Dr. Reveille explained that for most people, lower back pain lasts only for a few days to a few weeks and tends to fade away on its own. However, when it lasts for 12 weeks or more, it is considered chronic back pain and can adversely affect quality of life.
Low Back Pain
Most acute low back pain is mechanical in nature, meaning that a disruption occurs in the way the components of the back, including the spine, muscles, intervertebral discs and nerves, fit together and move.

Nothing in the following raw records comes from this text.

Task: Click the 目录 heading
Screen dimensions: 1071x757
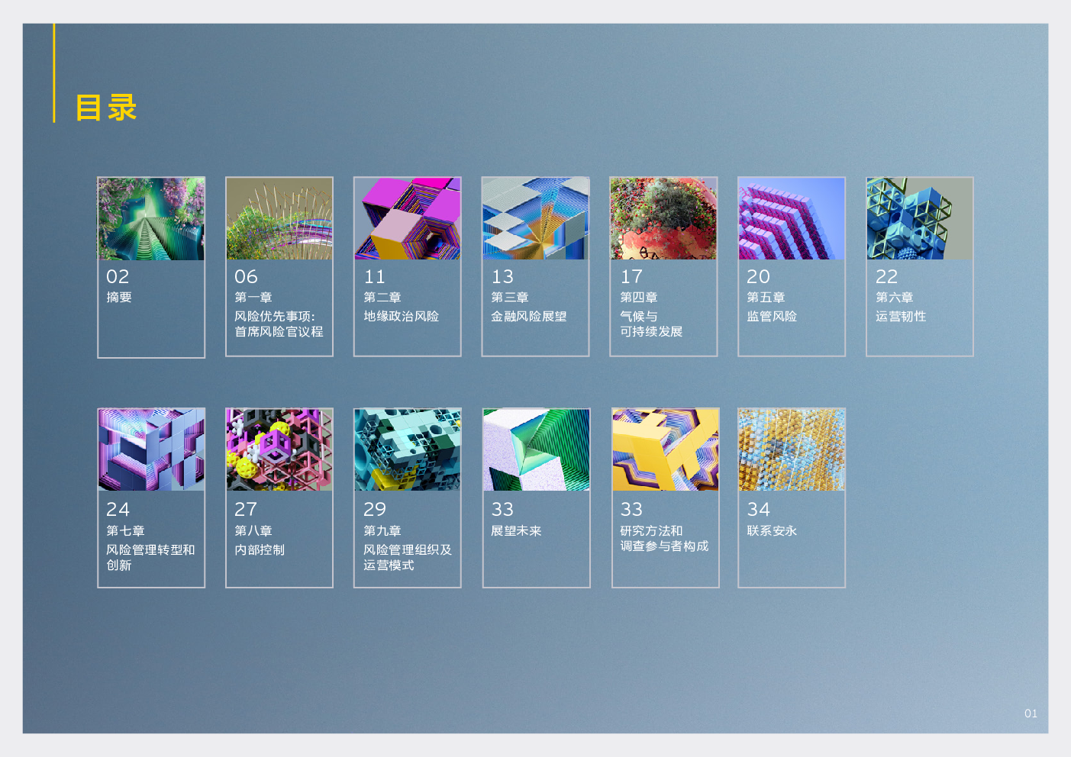Action: 106,108
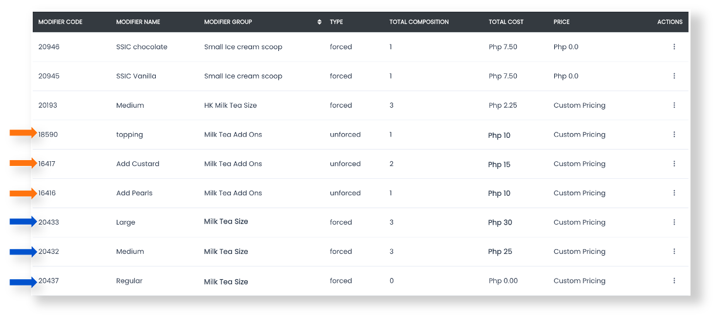Click modifier code 18590
The width and height of the screenshot is (717, 319).
pos(49,135)
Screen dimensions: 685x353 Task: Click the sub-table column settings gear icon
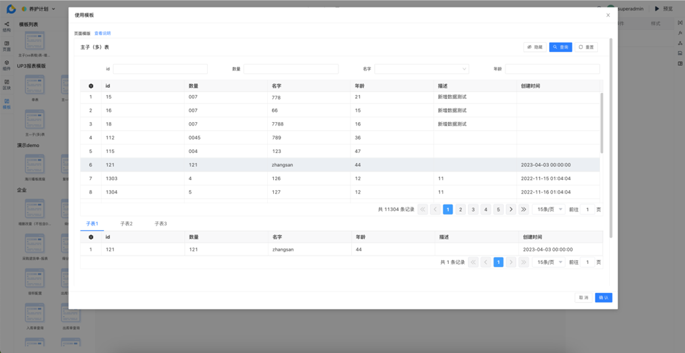[x=91, y=237]
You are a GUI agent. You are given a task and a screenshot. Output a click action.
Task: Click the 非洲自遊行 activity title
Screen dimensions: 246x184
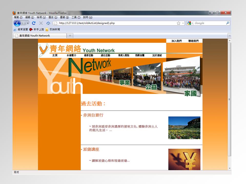[x=93, y=115]
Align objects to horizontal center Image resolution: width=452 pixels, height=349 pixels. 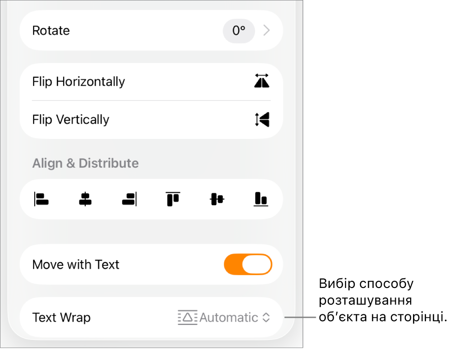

Data from the National Health and Nutrition Examination Survey (NHANES) for 2009–10 reveal that about 20% of people affected by acute low back pain develop chronic low back pain with persistent symptoms at one year.1 For the lucky ones, treatment resolves the pain, but for others pain persists despite medical and surgical treatment. A smaller subset may have pain resulting from axial spondyloarthritis (axSpA).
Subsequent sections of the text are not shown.